In my post about Alasdair MacIntyre the other day, I expressed admiration for his recognition that we need to learn the principles of action from the practices life. Here is a quote on the topic from his last essay:
We need to begin again and to do so by returning to the social context in which we learned the use of good and its cognates. What we first had to learn was how to make the distinctions between what we desire and the choiceworthy, and between what pleases those others whom we desire to please and the choiceworthy. We characteristically and generally learn — or fail to learn — to make these distinctions, as we emerge through and from the family into the life of a variety of practices: such practices as those of housework and farmwork, of learning Latin and geometry, of building houses and making furniture, of playing soccer and playing in string quartets. What we can learn only in and through such practices is what the standards of excellence are in each type of activity and how our desires and feelings must be disciplined and transformed and our choices guided by the standards of excellence in each type of activity if we are to achieve such excellence and through it the goods internal to each type of practice.

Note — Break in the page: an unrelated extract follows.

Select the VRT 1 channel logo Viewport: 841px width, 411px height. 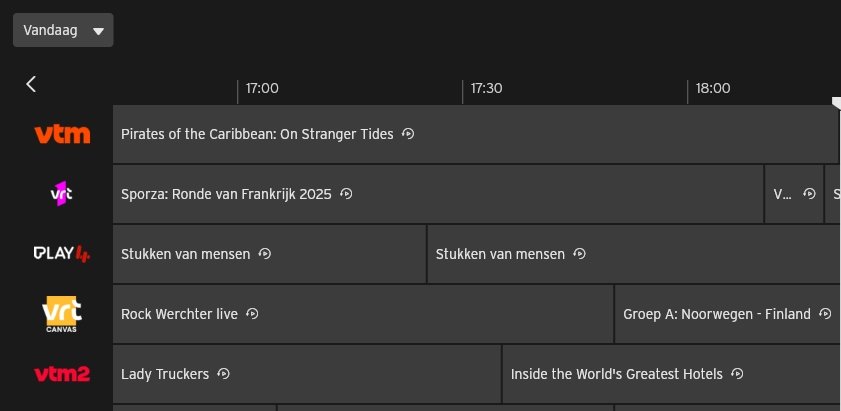(62, 194)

I might add that what we learn through these practices and activities is first and foremost that there is such a thing as excellence. As Aristotle put it at the very beginning of the Nicomachean Ethics: "Every craft and every inquiry, and similarly every action and commitment, is thought to aim at some good; and for this reason the good has rightly been declared to be that at which all things aim."
It was Socrates whom Aristotle followed in frequently asking not only "what is this thing?" (e.g., in Plato's Republic "what is justice?") but also "does this thing exist?" The latter question is more fundamental, because if a thing is nonexistent (say, unicorns or centaurs) then it doesn't make sense to puzzle over its nature and identity. But once we have the experience of excellence - say, witnessing athletic excellence at the ancient Olympic games or dramatic excellence at the Athnenian Great Dionysia - then we can start to talk about it, think about it, give an account of it, define its standards, compare examples of it, seek commonalities in excellence across different forms of craft and inquiry, and so on.

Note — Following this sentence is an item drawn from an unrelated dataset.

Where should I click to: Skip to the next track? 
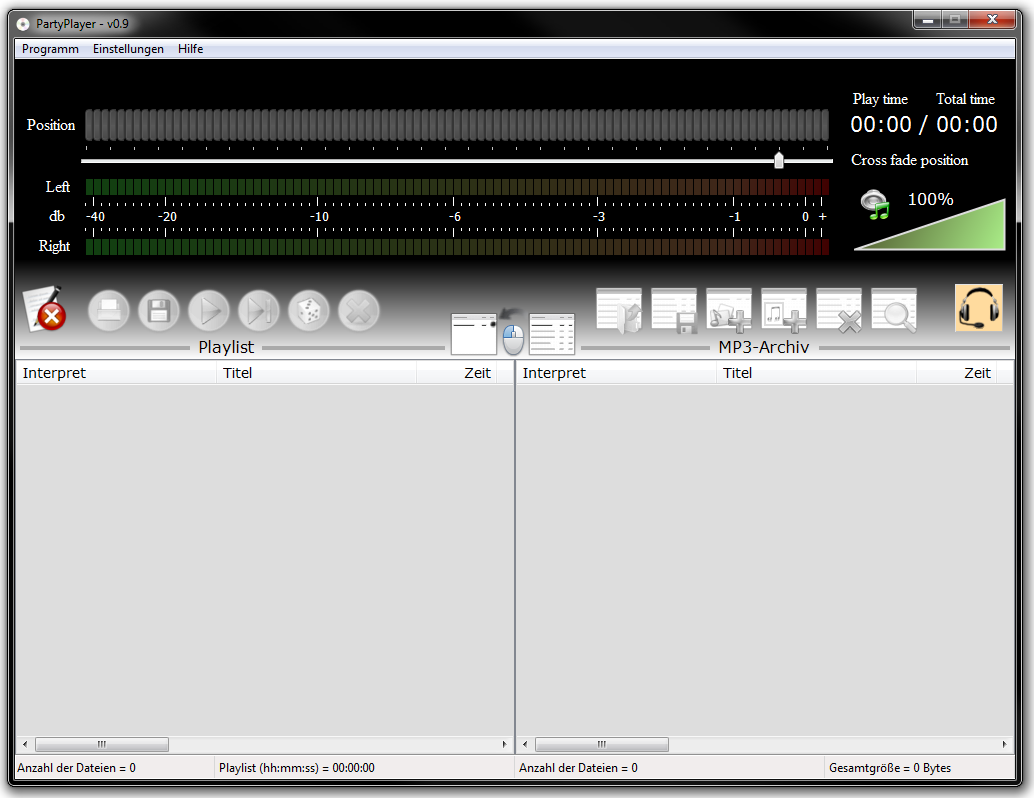pos(258,311)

Moreover, I would posit that the best way to learn excellence is from the inside. As we say nowadays, "life is not a spectator sport" - and neither is excellence. To take a personal example: while it's true that I'll never be nearly as great a guitar player as my musical heroes (such as Julian Bream, Steve Howe, and Michael Hedges), it's also true that I have gained a stronger grasp of excellent playing by striving to improve my guitar skills, in part by attempting to emulate their excellence. The same principle applies in the visual arts (which is why at museums you sometimes see students painting works by the Old Masters), dance, tennis, woodworking, the experimental sciences, medicine, law, warfighting, etc. The basic rule is that one's knowledge becomes stronger to the extent that it is embodied and thus turned into a kind of second nature.

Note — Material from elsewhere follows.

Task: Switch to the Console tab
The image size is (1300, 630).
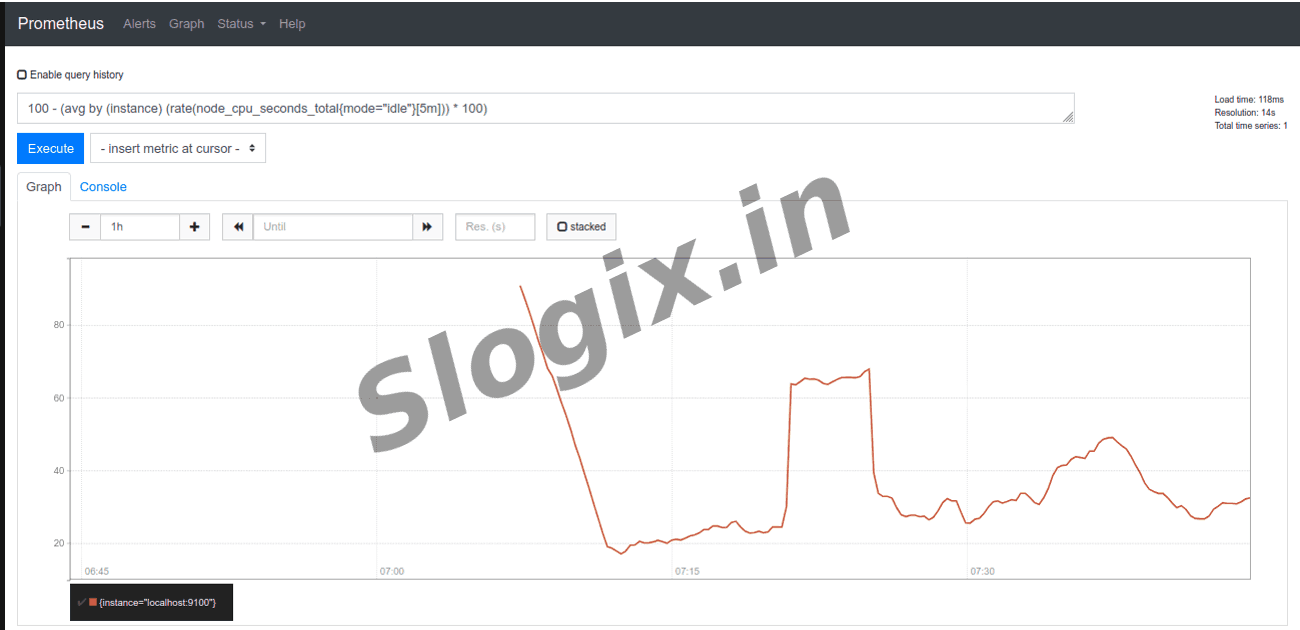Action: pos(103,187)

All of this takes time, for life is a process of ripening. This is one reason why philosophical reflection and instruction is somewhat wasted on the young. It is said that at Plato's Academy, students of philosophy could not begin the curriculum until they were forty years of age (and even then they had to start off with years of mathematics) - before that, they simply didn't have enough experience of life to make it worthwhile. MacIntyre echoed this sentiment in his focus on learning principles from practices. Thoreau said something similar in Walden:
The student who secures his coveted leisure and retirement by systematically shirking any labor necessary to man obtains but an ignoble and unprofitable leisure, defrauding himself of the experience which alone can make leisure fruitful. "But," says one, "you do not mean that the students should go to work with their hands instead of their heads?" I do not mean that exactly, but I mean something which he might think a good deal like that; I mean that they should not play life, or study it merely, while the community supports them at this expensive game, but earnestly live it from beginning to end. How could youths better learn to live than by at once trying the experiment of living? Methinks this would exercise their minds as much as mathematics.